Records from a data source
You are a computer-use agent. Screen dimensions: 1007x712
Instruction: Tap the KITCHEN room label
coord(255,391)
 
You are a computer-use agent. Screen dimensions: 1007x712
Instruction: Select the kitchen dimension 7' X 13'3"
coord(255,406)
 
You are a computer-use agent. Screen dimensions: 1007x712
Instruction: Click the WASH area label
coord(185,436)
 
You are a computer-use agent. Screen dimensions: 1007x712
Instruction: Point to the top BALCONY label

■ **Stated exercise**
Render each line of the material above as one string in a JSON list, and leave out the blank lines.

■ **Task output**
[
  "You are a computer-use agent. Screen dimensions: 1007x712",
  "Instruction: Tap the KITCHEN room label",
  "coord(255,391)",
  "You are a computer-use agent. Screen dimensions: 1007x712",
  "Instruction: Select the kitchen dimension 7' X 13'3\"",
  "coord(255,406)",
  "You are a computer-use agent. Screen dimensions: 1007x712",
  "Instruction: Click the WASH area label",
  "coord(185,436)",
  "You are a computer-use agent. Screen dimensions: 1007x712",
  "Instruction: Point to the top BALCONY label"
]